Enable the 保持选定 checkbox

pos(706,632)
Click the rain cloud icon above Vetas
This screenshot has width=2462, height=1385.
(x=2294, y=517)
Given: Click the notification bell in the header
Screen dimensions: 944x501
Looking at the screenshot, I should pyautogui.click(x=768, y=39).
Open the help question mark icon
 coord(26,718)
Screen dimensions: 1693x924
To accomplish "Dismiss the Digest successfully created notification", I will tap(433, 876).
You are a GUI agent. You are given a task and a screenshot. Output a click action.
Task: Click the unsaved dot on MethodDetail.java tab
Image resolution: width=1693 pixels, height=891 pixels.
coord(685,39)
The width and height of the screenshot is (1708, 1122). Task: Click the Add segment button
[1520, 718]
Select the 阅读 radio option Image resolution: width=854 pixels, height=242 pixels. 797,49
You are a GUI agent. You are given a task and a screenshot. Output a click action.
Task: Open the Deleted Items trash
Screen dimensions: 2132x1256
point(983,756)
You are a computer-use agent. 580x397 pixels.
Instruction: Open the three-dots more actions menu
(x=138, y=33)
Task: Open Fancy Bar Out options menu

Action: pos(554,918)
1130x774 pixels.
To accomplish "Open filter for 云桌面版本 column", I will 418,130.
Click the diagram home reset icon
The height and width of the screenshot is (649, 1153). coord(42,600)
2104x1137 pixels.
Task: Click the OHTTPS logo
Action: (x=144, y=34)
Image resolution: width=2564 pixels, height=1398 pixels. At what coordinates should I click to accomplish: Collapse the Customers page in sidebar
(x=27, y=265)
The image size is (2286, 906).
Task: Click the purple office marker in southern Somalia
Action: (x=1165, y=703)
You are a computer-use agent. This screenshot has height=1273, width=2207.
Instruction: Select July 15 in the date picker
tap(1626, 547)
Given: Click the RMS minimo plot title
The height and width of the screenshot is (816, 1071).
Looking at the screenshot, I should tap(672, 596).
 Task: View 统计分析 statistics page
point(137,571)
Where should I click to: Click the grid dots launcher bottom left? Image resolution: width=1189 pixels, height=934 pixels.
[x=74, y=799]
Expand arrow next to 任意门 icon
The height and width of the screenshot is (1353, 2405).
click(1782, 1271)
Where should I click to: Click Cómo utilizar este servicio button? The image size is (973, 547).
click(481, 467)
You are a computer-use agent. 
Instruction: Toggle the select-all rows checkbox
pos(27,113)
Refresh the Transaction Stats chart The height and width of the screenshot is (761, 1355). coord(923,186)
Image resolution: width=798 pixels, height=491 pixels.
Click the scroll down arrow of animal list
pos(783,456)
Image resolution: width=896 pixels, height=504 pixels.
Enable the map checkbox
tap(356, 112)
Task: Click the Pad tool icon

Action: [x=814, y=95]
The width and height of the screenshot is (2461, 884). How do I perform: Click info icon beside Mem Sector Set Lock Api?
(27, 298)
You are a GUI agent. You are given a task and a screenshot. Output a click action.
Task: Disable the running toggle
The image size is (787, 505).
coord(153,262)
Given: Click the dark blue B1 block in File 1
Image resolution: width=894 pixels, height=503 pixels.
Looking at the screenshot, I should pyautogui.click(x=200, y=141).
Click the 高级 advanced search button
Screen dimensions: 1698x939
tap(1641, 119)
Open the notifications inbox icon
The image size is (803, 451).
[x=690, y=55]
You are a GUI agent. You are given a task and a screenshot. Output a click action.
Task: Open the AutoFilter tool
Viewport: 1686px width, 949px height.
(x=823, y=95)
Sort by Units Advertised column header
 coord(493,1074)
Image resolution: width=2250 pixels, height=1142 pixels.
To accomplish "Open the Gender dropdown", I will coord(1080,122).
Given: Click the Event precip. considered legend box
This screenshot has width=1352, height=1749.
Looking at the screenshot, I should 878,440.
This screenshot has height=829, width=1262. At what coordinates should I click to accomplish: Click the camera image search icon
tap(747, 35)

---*---

**Activity:**
Go to the line with "Click the diagram home reset icon" in the entries above and repeat every line from there through the line with "Refresh the Transaction", exactly and with no other text.

**Your solution:**
Click the diagram home reset icon
The height and width of the screenshot is (649, 1153). coord(42,600)
2104x1137 pixels.
Task: Click the OHTTPS logo
Action: (x=144, y=34)
Image resolution: width=2564 pixels, height=1398 pixels. At what coordinates should I click to accomplish: Collapse the Customers page in sidebar
(x=27, y=265)
The image size is (2286, 906).
Task: Click the purple office marker in southern Somalia
Action: (x=1165, y=703)
You are a computer-use agent. This screenshot has height=1273, width=2207.
Instruction: Select July 15 in the date picker
tap(1626, 547)
Given: Click the RMS minimo plot title
The height and width of the screenshot is (816, 1071).
Looking at the screenshot, I should tap(672, 596).
 Task: View 统计分析 statistics page
point(137,571)
Where should I click to: Click the grid dots launcher bottom left? Image resolution: width=1189 pixels, height=934 pixels.
[x=74, y=799]
Expand arrow next to 任意门 icon
The height and width of the screenshot is (1353, 2405).
click(1782, 1271)
Where should I click to: Click Cómo utilizar este servicio button? The image size is (973, 547).
click(481, 467)
You are a computer-use agent. 
Instruction: Toggle the select-all rows checkbox
pos(27,113)
Refresh the Transaction Stats chart The height and width of the screenshot is (761, 1355). coord(923,186)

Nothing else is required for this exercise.